Susie’s been quietly making quilts for a couple of months now. Fund raising for a new sewing machine. Today, her determination reminds me of something Maya Angelou said. If you don’t like something, change it. If you can’t change it, change your attitude. Don’t complain. She didn’t like the fact we had only one sewing machine. She complained at first. Then she realised she had the power to change things. She and the late, wonderful Maya Angelou have a lot in common. Survivors of rape and abuse. Remaking their lives, in different ways. With attitude you get only when the world’s done the worst it can to you. And you’re still on your feet. Sticking two fingers in the air at the ones who tried to crush you.
In the week since Elliott Rodger went on a killing spree in California the internet’s been buzzing. The #YesAllWomen hashtag has trended on Twitter. Giving thousands of examples of harassment and abuse perpetrated by men. Darker, on Tumblr, is When Women Refuse. A rolling litany of violence toward and murder of women who refused the sexual advances of men. That Elliott Rodger had mental health issues is beyond dispute. It’s also beyond dispute that the society he lived in nurtured those issues. Fed and tended them. Gave them form and substance. A voice. And ultimately a horrific denouement. No doubt the whole saga will end up on the silver screen one day. An ironic twist. Since Rodger’s father was assistant director on The Hunger Games.
Now here’s a thing. A young man. A victim. Rejected. Turned down by the women he desired. Deserved. Filled with self-pity. Nursing a deep and wounded sense of entitlement to the sexual pleasure he thought everyone was enjoying. Apart from him. Woe was he. In fact he produced a lengthy manifesto detailing his woe. How does this happen? He had all the privilege that goes with being part of a well-to-do California family. A loving family by all accounts. Yet he acted as if he were the most hard-done-by creature on all the earth. And he felt he had a perfect right to do so.

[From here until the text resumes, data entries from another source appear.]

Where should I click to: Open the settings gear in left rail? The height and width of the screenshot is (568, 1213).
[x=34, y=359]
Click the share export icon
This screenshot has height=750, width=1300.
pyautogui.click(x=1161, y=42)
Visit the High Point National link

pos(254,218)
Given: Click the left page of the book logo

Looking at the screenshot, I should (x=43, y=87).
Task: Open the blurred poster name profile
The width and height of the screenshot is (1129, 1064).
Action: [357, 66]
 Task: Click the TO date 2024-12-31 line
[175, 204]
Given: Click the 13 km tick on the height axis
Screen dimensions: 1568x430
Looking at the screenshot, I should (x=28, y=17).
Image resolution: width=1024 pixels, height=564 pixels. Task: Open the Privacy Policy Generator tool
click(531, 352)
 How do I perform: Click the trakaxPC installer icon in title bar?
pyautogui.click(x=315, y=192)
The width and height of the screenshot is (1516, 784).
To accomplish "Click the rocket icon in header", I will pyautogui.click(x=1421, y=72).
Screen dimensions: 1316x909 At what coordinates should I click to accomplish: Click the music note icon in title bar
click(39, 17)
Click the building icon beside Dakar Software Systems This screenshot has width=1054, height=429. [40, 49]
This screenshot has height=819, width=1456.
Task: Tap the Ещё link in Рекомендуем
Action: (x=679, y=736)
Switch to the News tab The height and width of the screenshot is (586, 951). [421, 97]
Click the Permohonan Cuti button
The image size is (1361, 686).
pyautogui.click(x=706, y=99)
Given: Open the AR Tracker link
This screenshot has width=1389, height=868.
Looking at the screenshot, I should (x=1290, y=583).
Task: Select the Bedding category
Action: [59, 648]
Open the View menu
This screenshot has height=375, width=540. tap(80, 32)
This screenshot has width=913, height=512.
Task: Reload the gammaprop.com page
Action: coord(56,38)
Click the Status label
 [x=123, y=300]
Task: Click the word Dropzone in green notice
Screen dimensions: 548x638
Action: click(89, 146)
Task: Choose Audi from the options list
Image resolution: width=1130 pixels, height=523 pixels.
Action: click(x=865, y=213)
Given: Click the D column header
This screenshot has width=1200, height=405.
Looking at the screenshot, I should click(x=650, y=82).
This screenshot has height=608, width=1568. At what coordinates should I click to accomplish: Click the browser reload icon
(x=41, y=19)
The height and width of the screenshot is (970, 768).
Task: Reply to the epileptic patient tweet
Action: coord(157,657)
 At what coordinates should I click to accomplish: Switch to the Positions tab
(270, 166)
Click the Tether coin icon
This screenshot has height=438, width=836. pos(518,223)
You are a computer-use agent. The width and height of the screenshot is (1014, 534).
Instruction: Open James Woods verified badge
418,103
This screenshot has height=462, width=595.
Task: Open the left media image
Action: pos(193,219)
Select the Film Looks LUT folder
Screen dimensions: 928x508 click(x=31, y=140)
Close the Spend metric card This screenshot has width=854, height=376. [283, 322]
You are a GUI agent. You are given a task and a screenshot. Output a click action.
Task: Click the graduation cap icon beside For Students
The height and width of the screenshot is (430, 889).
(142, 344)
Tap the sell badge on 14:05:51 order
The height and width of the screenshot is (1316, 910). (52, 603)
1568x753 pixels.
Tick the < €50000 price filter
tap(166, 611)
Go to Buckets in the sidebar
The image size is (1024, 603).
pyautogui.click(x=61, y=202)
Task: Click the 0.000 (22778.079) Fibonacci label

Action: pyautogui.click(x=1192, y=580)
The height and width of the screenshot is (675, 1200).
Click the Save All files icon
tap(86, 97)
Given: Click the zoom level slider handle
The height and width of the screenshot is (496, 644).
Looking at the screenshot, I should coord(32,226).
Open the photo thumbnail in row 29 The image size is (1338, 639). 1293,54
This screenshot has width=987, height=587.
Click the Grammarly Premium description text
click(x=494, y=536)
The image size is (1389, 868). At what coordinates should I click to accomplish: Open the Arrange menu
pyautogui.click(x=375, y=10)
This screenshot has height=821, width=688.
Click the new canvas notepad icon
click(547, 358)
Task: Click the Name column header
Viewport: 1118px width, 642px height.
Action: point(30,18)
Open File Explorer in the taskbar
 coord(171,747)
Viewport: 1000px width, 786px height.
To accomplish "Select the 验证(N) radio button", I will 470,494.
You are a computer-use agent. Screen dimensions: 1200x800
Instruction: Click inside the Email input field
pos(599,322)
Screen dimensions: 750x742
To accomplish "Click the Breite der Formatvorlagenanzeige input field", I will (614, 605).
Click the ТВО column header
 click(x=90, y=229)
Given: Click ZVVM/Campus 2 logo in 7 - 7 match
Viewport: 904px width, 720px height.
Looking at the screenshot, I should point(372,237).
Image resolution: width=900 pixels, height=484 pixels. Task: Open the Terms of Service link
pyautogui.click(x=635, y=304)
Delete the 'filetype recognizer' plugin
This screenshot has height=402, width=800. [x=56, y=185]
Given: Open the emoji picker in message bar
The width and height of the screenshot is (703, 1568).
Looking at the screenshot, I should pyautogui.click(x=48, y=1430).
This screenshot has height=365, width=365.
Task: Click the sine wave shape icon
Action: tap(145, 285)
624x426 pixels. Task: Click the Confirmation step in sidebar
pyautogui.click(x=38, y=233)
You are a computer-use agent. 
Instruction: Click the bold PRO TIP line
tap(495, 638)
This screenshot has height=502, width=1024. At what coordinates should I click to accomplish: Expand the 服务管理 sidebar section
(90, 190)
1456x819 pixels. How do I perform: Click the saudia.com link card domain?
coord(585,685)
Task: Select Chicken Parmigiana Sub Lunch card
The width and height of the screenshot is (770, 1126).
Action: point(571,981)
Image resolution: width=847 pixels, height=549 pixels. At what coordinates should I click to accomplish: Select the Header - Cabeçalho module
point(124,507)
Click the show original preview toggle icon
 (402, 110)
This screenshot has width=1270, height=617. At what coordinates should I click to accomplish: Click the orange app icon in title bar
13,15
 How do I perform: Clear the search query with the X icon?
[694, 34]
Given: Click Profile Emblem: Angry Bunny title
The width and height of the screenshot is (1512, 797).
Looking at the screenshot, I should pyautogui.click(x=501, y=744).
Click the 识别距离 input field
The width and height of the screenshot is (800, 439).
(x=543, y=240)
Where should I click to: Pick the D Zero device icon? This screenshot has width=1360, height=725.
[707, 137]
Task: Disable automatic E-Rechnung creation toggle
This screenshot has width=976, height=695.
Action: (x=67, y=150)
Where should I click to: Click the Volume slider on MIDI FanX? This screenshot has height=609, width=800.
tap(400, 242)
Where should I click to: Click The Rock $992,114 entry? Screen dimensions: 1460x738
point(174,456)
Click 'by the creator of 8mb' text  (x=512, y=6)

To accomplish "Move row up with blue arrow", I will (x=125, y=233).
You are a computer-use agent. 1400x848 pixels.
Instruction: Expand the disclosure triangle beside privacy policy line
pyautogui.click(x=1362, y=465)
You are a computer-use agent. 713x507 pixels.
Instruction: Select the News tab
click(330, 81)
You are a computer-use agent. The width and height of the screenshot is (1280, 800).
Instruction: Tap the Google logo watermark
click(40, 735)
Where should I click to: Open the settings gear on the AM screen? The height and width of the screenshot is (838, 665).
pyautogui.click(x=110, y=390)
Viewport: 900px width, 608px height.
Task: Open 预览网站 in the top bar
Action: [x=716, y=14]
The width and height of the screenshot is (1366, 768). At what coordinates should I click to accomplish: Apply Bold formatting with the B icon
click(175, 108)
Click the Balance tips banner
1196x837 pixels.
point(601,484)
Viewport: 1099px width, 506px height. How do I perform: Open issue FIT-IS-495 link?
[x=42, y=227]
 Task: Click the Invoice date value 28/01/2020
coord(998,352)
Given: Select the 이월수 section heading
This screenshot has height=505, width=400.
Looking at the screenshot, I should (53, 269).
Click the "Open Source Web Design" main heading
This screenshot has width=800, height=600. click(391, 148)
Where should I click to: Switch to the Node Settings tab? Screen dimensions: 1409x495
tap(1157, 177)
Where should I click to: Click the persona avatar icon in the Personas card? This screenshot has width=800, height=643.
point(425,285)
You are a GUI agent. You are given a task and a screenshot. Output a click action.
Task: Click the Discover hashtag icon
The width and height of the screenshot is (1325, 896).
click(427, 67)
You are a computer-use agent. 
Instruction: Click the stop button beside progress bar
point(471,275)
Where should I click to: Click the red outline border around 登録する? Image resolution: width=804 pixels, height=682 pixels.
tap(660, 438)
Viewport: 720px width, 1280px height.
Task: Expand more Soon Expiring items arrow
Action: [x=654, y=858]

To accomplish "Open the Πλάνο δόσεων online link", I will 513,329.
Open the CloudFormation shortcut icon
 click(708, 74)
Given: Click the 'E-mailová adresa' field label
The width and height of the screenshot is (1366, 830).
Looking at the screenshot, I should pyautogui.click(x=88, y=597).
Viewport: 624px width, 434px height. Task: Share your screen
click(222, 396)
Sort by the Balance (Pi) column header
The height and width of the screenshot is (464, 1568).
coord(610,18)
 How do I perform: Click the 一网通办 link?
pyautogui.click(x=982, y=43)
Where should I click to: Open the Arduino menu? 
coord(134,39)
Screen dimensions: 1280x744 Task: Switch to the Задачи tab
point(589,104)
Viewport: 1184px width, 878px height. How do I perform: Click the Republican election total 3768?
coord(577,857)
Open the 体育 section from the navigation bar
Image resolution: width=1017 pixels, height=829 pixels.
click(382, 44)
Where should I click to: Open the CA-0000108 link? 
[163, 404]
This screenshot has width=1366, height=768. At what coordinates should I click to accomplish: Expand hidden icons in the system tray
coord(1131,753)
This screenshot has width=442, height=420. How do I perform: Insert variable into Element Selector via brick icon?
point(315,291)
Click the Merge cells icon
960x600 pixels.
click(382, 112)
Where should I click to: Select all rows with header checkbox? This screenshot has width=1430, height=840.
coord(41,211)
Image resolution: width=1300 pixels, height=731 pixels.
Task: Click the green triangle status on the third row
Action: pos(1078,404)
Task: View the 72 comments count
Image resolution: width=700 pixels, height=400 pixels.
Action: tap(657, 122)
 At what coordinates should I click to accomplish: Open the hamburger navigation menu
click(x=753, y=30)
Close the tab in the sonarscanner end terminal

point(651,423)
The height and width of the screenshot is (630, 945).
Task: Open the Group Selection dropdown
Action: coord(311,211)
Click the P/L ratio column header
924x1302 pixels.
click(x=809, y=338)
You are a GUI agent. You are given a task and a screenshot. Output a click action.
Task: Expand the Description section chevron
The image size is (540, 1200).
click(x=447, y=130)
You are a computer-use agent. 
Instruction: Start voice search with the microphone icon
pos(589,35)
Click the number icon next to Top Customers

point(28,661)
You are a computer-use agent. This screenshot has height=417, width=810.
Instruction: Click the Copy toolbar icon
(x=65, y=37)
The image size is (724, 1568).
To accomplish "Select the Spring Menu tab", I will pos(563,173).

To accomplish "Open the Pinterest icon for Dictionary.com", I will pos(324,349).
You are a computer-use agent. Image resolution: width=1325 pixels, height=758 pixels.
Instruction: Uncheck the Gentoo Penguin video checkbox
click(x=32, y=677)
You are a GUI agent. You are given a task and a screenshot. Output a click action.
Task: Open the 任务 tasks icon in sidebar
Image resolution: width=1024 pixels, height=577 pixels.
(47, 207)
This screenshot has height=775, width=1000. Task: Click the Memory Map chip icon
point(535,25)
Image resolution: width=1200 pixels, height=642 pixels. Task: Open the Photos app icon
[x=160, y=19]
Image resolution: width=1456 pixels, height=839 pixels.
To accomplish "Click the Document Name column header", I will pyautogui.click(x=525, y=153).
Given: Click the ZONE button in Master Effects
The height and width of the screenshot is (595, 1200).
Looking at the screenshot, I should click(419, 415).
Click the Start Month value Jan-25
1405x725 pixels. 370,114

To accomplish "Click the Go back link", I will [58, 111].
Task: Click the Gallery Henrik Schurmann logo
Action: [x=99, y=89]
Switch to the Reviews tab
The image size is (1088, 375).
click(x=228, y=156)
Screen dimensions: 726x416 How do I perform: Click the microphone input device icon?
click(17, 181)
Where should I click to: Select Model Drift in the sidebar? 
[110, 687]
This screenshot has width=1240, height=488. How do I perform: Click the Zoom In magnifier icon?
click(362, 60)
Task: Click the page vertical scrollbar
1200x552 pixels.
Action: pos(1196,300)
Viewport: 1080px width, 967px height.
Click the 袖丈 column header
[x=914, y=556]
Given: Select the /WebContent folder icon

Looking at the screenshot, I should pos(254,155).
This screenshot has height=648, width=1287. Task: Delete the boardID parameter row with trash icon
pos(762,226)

I’m not planning an in-depth analysis of his relationship with the PUA (Pick-Up Artist) community online. Or its extreme misogynistic wing. I might take a brief diversion though. Seems this community gives advice to men on how to get sex. Without commitment or having to pay for it. We women are often given advice on how to change, to find the man of our dreams. The PUA community tells men it’s all our fault too. They’re entitled to sex. The only reason they’re not getting it is that women are depraved monsters incapable of rational thought. Scary stuff. Especially if you happen to be a woman. No wonder one tweet on #YesAllWomen quoted Margaret Attwood. Men are afraid that women will laugh at them. Women are afraid that men will kill them.
No matter which way you dress it up, men are primary holders of power, privilege and wealth in the world. Yet they paint themselves so often as victims. There’s even a Men’s Rights movement, dedicated to removing female oppression of men. How do these people get it so wrong?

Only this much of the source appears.